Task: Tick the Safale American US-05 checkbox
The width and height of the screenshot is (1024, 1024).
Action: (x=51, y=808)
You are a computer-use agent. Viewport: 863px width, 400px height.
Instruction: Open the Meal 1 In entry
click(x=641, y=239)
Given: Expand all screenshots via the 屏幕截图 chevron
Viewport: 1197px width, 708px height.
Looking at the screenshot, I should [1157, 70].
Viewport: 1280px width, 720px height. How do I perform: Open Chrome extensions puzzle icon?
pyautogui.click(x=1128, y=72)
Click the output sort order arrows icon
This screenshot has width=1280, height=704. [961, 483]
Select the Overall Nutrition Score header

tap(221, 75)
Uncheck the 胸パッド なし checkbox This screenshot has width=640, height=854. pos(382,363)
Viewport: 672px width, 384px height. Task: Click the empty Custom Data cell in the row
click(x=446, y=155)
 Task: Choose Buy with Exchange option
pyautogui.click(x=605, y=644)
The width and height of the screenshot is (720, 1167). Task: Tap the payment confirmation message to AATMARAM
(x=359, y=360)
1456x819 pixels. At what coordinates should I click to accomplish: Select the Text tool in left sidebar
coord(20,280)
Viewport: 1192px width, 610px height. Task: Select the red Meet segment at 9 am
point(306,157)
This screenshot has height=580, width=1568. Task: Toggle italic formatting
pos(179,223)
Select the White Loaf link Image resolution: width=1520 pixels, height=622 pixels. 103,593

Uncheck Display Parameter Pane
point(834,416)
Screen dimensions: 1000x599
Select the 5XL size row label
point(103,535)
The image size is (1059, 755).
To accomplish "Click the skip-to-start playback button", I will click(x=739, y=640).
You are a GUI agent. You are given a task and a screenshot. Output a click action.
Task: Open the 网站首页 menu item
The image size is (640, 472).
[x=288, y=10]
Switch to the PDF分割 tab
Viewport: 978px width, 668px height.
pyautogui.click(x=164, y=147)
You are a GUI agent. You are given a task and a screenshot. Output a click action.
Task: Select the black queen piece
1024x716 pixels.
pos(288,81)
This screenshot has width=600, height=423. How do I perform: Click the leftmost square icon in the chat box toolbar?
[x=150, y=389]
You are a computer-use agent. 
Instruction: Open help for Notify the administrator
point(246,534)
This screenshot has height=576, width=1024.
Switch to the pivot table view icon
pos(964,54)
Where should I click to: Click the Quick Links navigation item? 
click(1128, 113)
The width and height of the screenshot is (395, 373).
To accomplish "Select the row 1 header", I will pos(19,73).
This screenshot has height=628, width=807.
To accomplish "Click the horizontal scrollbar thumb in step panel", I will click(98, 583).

########################################

(Prompt):
Please make an exact copy of the lines above from the line with "Uncheck the 胸パッド" through the line with "The image size is (1059, 755).", both ends included.

(Result):
Uncheck the 胸パッド なし checkbox This screenshot has width=640, height=854. pos(382,363)
Viewport: 672px width, 384px height. Task: Click the empty Custom Data cell in the row
click(x=446, y=155)
 Task: Choose Buy with Exchange option
pyautogui.click(x=605, y=644)
The width and height of the screenshot is (720, 1167). Task: Tap the payment confirmation message to AATMARAM
(x=359, y=360)
1456x819 pixels. At what coordinates should I click to accomplish: Select the Text tool in left sidebar
coord(20,280)
Viewport: 1192px width, 610px height. Task: Select the red Meet segment at 9 am
point(306,157)
This screenshot has height=580, width=1568. Task: Toggle italic formatting
pos(179,223)
Select the White Loaf link Image resolution: width=1520 pixels, height=622 pixels. 103,593

Uncheck Display Parameter Pane
point(834,416)
Screen dimensions: 1000x599
Select the 5XL size row label
point(103,535)
The image size is (1059, 755).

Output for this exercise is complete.